= Gottfried Lumper =

German patristic writer (1747–1800)

Gottfried Lumper (6 February 1747 - 8 March 1800 (Hefele says 1801)) was a German
Benedictine patristic writer.

==Life==
Lumper was born at Füssen in Bavaria. At an early age, he commenced his education at the abbey school, received in the course of time the habit of the order, made his solemn profession in 1764, and was ordained priest in 1771. After this, he never left the Abbey of St. George at Villingen in the Black Forest except for occasional assistance in the sacred ministry.

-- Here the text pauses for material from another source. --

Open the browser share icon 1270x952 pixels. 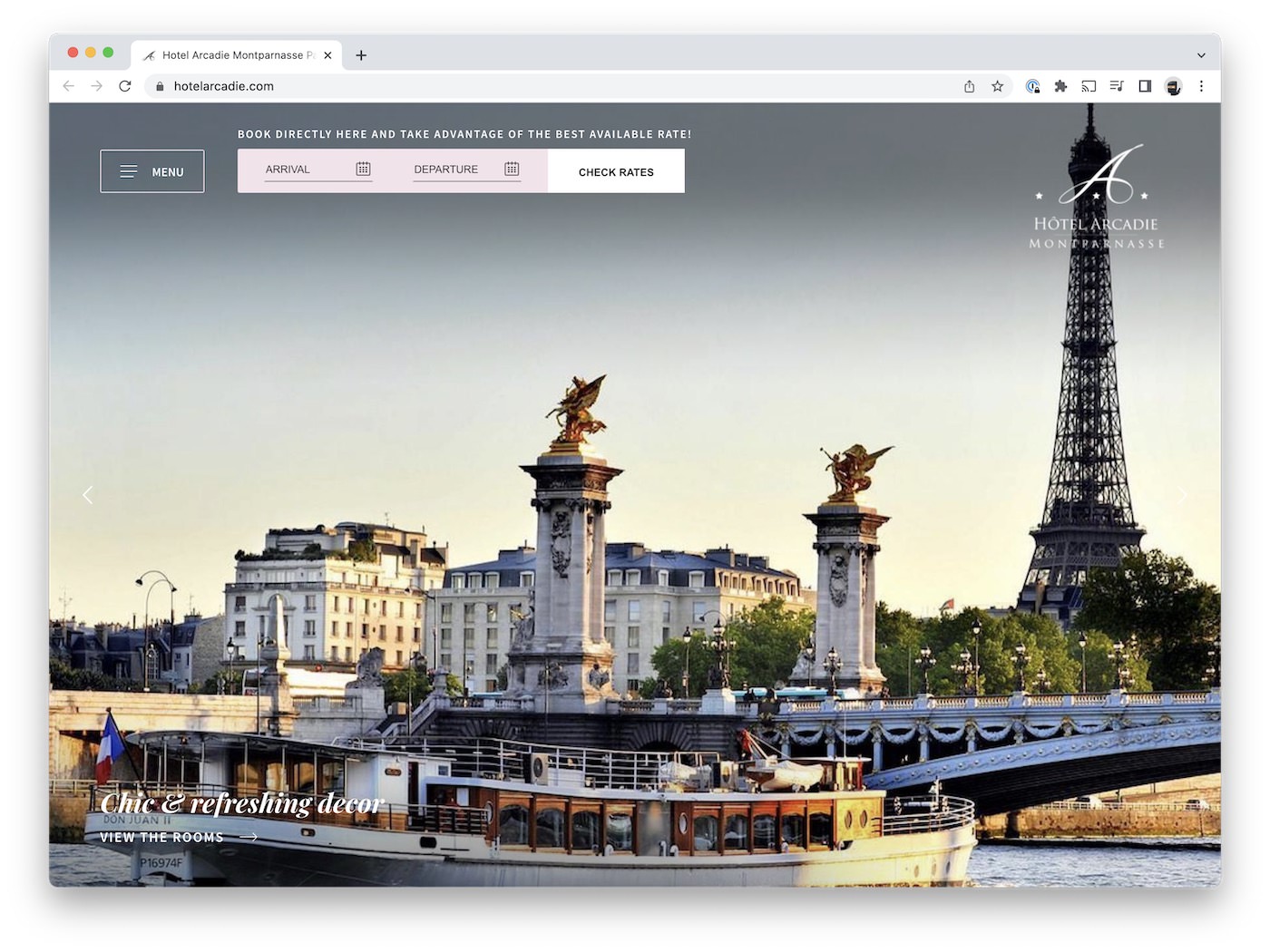point(969,86)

He was appointed director of the gymnasium, and professor of church history and dogmatic theology. Later he was made prior to his monastery.

==Works==

All his spare time was employed in the study of early Christian literature. His major work was "Historia theologico-critica de vita, scriptis atque doctrina SS. Patrum aliorumque scriptorum eccl. trium priorum sæculorum", which was published in thirteen volumes at Augsburg between 1783 and 1789.

Smaller works were:

- A translation of "Historia religionis in usum prælectionum catholicarum" of Matthew Schröckh, of which two editions appeared at Augsburg in 1788 and 1790;
- two works in German, "Die römisch-kath. hl. Messe in deutscher Sprache", with various additional prayers (Ulm, 1784), and "Der Christ in der Fasten, d. i. die Fasten-Evangelia nach dem Buchstaben und sittlichen Sinne" (Ulm, 1786).

He also assisted in the publication of the periodical "Nova Bibliotheca Eccl. Friburgensis".